REQUIRED ACTION: Please retype the stretch of the centaur battle text from "Another wedding in" through "Peirithous’ Centaur cousins." with no changes.

TEXT SHOWN:
The Battle of the Centaurs & Lapiths

Another wedding in a cave on Mount Pelion had dire repercussions for the Centaurs, when Peirithous (son of Zeus and Ixion’s wife Dia), ruler of the Lapiths, married Hippodameia (‘Horse-Breaker’). Peirithous was a friend of Theseus, the king of Athens, and shared many of his adventures, including the Calydonian boar hunt. So it was natural for Theseus to be Peirithous’ best man. Most of the gods attended, as well as local dignitaries and many of Peirithous’ Centaur cousins.

Wine flowed freely – which, for the normally abstemious Centaurs, was a disaster. Quickly drunk, they behaved like beasts. One tried to abduct Hippodameia; others assaulted wives of other guests. Theseus and the Lapiths sprang to Peirithous’ aid; Centaurs tore up trees as weapons or hurled boulders at their hosts. It was a ghastly brawl leaving many dead, but the Lapiths were victorious.

The Battle of the Centaurs & Lapiths Photo Gallery

Afterwards the Centaurs, alienated from their neighbours, left Pelion forever. Some wandered west to the high Pindus mountains; others, including Cheiron, trekked south to the Peloponnese, where a sad remnant again suffered the dire consequences of drink when Pholus entertained Heracles with a vintage skin of wine. Driven wild by its bouquet, the Centaurs stampeded, and Heracles was forced to protect himself by shooting them with his poisoned arrows. Not one Centaur survived.

SUPPLIED RECORDS:
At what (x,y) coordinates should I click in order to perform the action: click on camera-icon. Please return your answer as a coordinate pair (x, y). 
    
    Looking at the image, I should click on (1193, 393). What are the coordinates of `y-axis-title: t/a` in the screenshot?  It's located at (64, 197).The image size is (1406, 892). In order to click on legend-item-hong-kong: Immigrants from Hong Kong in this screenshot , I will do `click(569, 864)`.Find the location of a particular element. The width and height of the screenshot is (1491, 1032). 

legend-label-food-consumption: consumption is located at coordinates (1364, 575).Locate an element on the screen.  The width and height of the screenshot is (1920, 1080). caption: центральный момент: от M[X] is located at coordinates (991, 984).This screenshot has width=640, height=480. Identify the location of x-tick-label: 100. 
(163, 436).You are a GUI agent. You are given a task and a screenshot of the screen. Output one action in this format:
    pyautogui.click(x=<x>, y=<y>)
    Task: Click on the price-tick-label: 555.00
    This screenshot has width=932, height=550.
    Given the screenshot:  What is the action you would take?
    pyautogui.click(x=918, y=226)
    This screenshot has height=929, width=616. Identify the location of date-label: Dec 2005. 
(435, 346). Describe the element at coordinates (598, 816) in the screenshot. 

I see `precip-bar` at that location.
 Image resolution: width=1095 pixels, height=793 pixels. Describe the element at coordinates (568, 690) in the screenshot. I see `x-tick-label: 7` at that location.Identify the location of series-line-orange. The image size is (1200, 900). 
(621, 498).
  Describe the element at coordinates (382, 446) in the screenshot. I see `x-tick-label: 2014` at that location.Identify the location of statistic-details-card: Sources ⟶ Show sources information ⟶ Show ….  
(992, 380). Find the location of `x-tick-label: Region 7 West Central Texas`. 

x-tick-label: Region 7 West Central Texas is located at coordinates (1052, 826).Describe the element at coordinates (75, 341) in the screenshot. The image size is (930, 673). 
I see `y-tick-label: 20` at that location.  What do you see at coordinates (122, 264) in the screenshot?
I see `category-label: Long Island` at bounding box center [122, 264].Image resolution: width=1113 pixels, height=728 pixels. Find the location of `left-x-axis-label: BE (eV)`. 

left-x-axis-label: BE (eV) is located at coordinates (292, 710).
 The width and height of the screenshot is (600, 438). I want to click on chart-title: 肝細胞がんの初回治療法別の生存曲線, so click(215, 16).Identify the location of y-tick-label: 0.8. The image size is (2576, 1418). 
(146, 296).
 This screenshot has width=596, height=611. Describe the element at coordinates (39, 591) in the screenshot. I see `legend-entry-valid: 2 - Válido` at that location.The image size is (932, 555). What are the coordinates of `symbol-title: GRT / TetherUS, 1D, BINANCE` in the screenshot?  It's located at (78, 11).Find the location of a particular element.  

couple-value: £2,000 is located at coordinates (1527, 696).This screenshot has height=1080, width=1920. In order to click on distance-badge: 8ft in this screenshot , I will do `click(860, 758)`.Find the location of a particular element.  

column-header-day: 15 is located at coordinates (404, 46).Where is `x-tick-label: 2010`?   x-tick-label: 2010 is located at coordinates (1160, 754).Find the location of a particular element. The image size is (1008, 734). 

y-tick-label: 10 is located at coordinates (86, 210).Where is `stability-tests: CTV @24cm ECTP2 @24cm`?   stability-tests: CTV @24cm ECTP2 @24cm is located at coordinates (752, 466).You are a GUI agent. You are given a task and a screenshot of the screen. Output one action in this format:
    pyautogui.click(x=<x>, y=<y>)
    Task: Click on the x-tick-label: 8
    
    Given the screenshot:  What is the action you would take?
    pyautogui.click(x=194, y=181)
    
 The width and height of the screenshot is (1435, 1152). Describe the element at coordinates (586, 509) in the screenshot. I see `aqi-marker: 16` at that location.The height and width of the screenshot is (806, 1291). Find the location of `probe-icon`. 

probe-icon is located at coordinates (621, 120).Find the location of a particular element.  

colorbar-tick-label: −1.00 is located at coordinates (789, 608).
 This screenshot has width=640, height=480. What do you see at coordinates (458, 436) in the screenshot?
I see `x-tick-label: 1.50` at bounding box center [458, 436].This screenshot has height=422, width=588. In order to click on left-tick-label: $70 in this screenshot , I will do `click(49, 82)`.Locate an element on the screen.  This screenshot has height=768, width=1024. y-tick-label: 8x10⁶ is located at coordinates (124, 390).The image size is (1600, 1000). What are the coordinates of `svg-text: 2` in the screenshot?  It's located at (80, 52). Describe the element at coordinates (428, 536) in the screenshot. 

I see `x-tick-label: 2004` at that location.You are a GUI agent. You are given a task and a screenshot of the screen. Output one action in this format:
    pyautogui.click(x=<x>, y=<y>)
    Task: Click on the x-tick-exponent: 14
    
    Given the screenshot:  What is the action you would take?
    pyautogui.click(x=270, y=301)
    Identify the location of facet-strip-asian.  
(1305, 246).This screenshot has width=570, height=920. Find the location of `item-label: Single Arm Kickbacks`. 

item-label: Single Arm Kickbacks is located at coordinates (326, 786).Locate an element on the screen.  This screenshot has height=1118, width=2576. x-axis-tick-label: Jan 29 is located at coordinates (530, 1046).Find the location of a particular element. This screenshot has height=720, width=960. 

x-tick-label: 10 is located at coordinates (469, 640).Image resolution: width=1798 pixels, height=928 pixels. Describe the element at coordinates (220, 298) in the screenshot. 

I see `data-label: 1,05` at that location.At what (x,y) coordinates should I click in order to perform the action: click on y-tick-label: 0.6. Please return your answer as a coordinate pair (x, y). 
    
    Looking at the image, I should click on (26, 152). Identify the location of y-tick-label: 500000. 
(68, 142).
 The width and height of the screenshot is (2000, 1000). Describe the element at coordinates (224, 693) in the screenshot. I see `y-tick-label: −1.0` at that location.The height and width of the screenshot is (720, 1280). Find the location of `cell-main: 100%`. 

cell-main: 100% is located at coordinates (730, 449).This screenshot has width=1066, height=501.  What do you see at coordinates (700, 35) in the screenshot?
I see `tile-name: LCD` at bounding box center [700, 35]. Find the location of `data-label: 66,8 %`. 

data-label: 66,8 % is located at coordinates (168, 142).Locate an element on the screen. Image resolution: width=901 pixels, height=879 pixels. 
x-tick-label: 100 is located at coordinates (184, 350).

RESPONSE TO THIS EXERCISE:
Another wedding in a cave on Mount Pelion had dire repercussions for the Centaurs, when Peirithous (son of Zeus and Ixion’s wife Dia), ruler of the Lapiths, married Hippodameia (‘Horse-Breaker’). Peirithous was a friend of Theseus, the king of Athens, and shared many of his adventures, including the Calydonian boar hunt. So it was natural for Theseus to be Peirithous’ best man. Most of the gods attended, as well as local dignitaries and many of Peirithous’ Centaur cousins.